Studio album by Ambrosia
- Released: April 1, 1980
- Recorded: 1979–1980
- Studios: Location Recording (Burbank); Mama Jo's (North Hollywood); Monterey Recording (Glendale); Warner Bros. (Los Angeles); Sound City (Van Nuys);
- Genres: Soft rock; art rock;
- Length: 39:23
- Label: Warner Bros.
- Producers: Ambrosia, Freddie Piro

Ambrosia chronology
| Life Beyond L.A. (1978) | One Eighty (1980) | Road Island (1982) |

Singles from One Eighty
- "Biggest Part of Me" Released: March 18, 1980; "You're the Only Woman (You & I)" Released: July 1, 1980; "No Big Deal" Released: 1980;

= One Eighty (album) =

One Eighty is the fourth album by Ambrosia, released in 1980 on Warner Bros. Records. The title was believed by fans to signal the group's "180-degree" change in direction.

The album peaked at No. 25 on the Billboard 200, continuing the success of the band. Among the three singles, "Biggest Part of Me" and "You're the Only Woman" were top 20 hits, peaking at No. 3 and No. 13 on the Billboard Hot 100, respectively. The album also earned the band three Grammy nominations, including Best Pop Vocal Group.

Professional ratings
Review scores
| Source | Rating |
| AllMusic | Star |

==Track listing==

Side one
| No. | Title | Writer(s) | Lead vocals | Length |
|---|---|---|---|---|
| 1. | "Ready" | David Pack | Pack | 4:25 |
| 2. | "Shape I'm In" | Joe Puerta, Pack | Royce Jones | 3:29 |
| 3. | "Kamikaze" | Puerta, Pack | Puerta | 4:01 |
| 4. | "You're the Only Woman (You & I)" | Pack | Pack | 4:20 |
| 5. | "Rock n' a Hard Place" | Puerta, Pack, Jeremy Kronsberg | Puerta | 3:59 |

Side two
| No. | Title | Writer(s) | Lead vocals | Length |
|---|---|---|---|---|
| 6. | "Livin' on My Own" | Burleigh Drummond, Puerta, Pack | Jones, Puerta, Pack | 4:41 |
| 7. | "Cryin' in the Rain" | Drummond | Drummond | 4:37 |
| 8. | "No Big Deal" | Pack | Pack | 4:25 |
| 9. | "Biggest Part of Me" | Pack | Pack | 5:26 |

==Personnel==

=== Ambrosia ===
- David Pack – guitars, lead vocals (1, 4, 6, 8, 9), backing vocals
- Joe Puerta – bass, lead vocals (3, 5, 6), backing vocals
- Burleigh Drummond – drums, percussion, lead vocals (7), backing vocals
- David Cutler Lewis – Rhodes, piano, Prophet, Mini Moog solos
- Christopher North – organ, Chamberlin, clavinet, Mini Moog
- Royce Jones – percussion, lead vocals (2)
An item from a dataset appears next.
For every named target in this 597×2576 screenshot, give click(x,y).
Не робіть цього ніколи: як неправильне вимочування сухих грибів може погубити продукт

==== Additional musicians ====
- Ernie Watts – saxophone (4, 9)
- Daniel Kobialka – violin (5)

===Technical===
- Produced by Ambrosia and Freddie Piro
- Associate producer – Bill Pfordresher
- Engineered and mixed by Michael Verdick
- Additional recording – Joe Bellamy and Win Kutz
- Mastered by Doug Sax at The Mastering Lab (Hollywood, California)
- Production coordinator – Teri Piro
- Tech – Robert "Omaha" Toth
- Design – Glen Christensen
- Photography – Norman Seeff

==Charts==
- Album

| Year | Chart | Position |
|---|---|---|
| 1980 | Billboard 200 | 25 |

- Singles

| Year | Single | Chart | Position |
| 1980 | "Biggest Part of Me" | Billboard Hot 100 | 3 |
| Billboard Adult Contemporary | 3 |
| Billboard Soul | 35 |
| Dutch Singles Top 100 | 30 |
| "You're the Only Woman (You & I)" | Billboard Hot 100 | 13 |
| Billboard Adult Contemporary | 5 |

==Certifications==

| Region | Certification | Certified units/sales |
| United States (RIAA) | Gold | 500,000^{‡} |
^{‡} Sales+streaming figures based on certification alone.